En la historia y la cultura popular mexicana existe una figura tan curiosa como antigua: las plañideras, mujeres contratadas para llorar y expresar públicamente el dolor durante los funerales. Aunque su oficio puede parecer extraño en la actualidad, durante siglos fue una práctica común en distintas regiones del país, especialmente en comunidades rurales donde los rituales fúnebres tenían una fuerte carga simbólica y emocional.
El término plañidera proviene del verbo “plañir”, que significa llorar con lamento. Su origen se remonta a las civilizaciones antiguas, como Egipto, Grecia y Roma, donde se pagaba a mujeres para que acompañaran los cortejos fúnebres y mostraran el duelo de la familia ante la comunidad. En México, la figura se consolidó durante la época colonial, cuando las tradiciones indígenas del luto se fusionaron con los rituales católicos traídos por los españoles.
En muchos pueblos, especialmente del centro y sur del país, las plañideras eran consideradas indispensables para dar “buen descanso” al alma del difunto. Su llanto no solo representaba dolor, sino también respeto, acompañamiento y despedida. A través de sus lamentos, se creía que ayudaban al espíritu a encontrar el camino hacia la otra vida.
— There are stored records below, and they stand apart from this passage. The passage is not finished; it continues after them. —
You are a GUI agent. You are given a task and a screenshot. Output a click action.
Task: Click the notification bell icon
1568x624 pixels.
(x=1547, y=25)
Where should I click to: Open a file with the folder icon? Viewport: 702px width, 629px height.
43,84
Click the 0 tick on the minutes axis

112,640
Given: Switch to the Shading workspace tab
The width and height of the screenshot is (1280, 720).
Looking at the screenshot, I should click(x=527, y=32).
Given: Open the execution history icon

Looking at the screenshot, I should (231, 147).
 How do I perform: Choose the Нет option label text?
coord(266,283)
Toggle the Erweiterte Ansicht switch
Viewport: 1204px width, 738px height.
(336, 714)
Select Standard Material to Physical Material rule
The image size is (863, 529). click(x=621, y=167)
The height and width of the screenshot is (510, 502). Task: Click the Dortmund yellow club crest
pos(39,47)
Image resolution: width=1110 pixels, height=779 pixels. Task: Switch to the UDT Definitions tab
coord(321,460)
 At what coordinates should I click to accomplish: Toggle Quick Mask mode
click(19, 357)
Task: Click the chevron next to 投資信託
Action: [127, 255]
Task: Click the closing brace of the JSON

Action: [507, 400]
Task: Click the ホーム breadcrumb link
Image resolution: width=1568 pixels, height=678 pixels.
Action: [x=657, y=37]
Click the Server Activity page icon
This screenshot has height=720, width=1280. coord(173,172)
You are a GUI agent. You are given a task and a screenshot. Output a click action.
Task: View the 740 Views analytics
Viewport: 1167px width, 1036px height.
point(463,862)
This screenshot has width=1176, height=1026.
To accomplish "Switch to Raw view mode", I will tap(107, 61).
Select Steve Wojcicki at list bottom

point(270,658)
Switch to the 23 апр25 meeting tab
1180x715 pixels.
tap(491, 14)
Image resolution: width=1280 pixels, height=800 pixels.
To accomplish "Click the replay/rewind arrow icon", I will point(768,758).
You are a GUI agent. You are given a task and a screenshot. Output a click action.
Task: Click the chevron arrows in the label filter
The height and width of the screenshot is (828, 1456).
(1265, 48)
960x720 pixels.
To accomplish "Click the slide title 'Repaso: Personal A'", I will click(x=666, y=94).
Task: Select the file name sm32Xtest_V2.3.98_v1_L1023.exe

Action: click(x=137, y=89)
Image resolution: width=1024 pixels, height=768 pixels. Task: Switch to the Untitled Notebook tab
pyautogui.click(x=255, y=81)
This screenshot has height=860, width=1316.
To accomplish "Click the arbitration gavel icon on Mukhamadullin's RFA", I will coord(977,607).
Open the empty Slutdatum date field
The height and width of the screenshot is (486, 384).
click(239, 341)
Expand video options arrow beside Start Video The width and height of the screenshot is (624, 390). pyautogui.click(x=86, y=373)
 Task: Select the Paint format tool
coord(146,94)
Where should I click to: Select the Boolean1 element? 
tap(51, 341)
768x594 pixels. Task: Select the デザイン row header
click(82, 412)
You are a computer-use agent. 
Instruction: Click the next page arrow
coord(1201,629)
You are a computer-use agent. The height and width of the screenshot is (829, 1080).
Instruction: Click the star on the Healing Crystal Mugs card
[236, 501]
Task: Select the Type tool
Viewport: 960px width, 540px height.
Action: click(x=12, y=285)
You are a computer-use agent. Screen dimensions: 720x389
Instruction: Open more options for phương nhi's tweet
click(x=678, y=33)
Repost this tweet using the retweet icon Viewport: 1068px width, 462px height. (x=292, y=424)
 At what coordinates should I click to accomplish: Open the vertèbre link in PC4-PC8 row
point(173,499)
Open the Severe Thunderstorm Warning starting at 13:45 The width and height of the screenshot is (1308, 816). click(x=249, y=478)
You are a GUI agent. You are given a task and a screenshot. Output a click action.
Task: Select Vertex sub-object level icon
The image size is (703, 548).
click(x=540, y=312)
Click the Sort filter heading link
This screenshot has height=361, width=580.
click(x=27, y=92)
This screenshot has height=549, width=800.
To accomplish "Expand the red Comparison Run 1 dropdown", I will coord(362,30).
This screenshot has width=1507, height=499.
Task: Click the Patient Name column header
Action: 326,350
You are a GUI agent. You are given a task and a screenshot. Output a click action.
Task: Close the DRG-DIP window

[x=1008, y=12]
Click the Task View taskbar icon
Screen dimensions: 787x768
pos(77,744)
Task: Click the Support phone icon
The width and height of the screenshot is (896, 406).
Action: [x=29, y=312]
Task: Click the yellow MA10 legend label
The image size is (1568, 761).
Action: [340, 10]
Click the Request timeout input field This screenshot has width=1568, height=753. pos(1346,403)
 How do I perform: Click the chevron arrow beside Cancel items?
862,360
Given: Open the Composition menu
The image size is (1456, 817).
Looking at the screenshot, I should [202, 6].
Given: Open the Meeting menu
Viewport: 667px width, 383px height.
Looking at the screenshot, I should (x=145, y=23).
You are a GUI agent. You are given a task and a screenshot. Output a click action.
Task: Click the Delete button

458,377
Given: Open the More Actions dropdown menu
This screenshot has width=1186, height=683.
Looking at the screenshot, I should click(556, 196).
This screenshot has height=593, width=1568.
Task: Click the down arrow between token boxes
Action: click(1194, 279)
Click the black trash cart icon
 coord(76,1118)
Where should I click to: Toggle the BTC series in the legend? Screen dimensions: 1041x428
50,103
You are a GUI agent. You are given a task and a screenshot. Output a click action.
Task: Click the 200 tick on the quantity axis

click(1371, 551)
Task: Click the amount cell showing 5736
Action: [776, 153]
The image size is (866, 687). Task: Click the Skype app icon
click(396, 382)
Las plañideras solían acudir vestidas de negro, con el rostro cubierto por un rebozo, y entonaban cantos o rezos fúnebres. En algunos casos, improvisaban versos que recordaban la vida del fallecido o pedían por su descanso eterno. Este oficio era aprendido de generación en generación, y muchas mujeres lo asumían como una forma de sustento en comunidades con escasas oportunidades laborales.
Con el paso del tiempo y los cambios sociales, la figura de la plañidera fue desapareciendo. Las costumbres funerarias se modernizaron, y el llanto público fue reemplazado por ceremonias más sobrias. Sin embargo, en ciertas regiones de México, como en Oaxaca, Chiapas, Michoacán o Puebla, aún persisten algunas expresiones de esta práctica, especialmente en los funerales tradicionales o durante las celebraciones del Día de Muertos.
En estos contextos, el llanto ritual conserva su sentido simbólico: no se trata solo de tristeza, sino de honrar la memoria y el tránsito del alma. Las plañideras se convierten en guardianas de una tradición que vincula el dolor con la devoción, el llanto con la fe y la muerte con la continuidad de la vida.
Hoy en día, el recuerdo de las plañideras ha trascendido el ámbito religioso para inspirar obras de teatro, películas y manifestaciones artísticas que recuperan su figura como símbolo de duelo y resistencia femenina. En algunos pueblos, mujeres mayores aún relatan cómo sus madres o abuelas eran llamadas para “llorar” en los funerales, y cómo esa labor, lejos de ser motivo de burla, representaba una forma digna de acompañar el dolor ajeno.
Las plañideras mexicanas, con su llanto convertido en rito, forman parte de esa memoria colectiva que rescata los múltiples rostros del duelo en México. Un oficio que, aunque casi olvidado, nos recuerda que en el llanto también habita la solidaridad, el consuelo y la profunda conexión humana frente a la muerte.